Australia bucks the international trend as one of only five OECD countries where the public profits at a higher rate than the individual. It ranks second out of 29 countries – behind only Britain – for the biggest benefit to the public, while in 24 countries the private rate of return outweighs or equals the public rate.

Economist David Richardson from The Australia Institute says the OECD study “demolishes the claim” that higher education benefits individuals more than the public.

“The rest of society does get a hell of a lot of benefit out of educated people,” Richardson said.

A spokesman for Education Minister Christopher Pyne said the OECD data showed that “in actual dollar value, the individual … benefit is greater than the economic benefit to the public”.

However, Fairfax Media’s analysis found the rate of return was far higher for the public than the individual.

For every public dollar put towards the cost of higher education, a man repays $6 through higher taxes and reduced unemployment benefits. By contrast, the man himself – who benefits personally from higher earnings and higher chances of employment – gets back only $3.20 for every dollar he pays for the cost of his education.
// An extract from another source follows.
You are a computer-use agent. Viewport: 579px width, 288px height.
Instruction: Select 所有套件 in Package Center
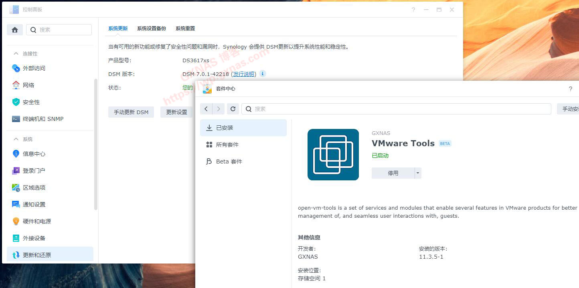[227, 145]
A woman in Australia repays $4.40 for every public dollar spent on her education while her private return is $2.50 per dollar.

At the same time, tertiary students in Australia already contribute far more towards the cost of their education – and receive far less individual benefit – than students across the OECD. Students in Australia contribute 55 per cent of the direct cost of their tertiary education (ie. tuition fees), compared to 30 per cent across the OECD, according to the data.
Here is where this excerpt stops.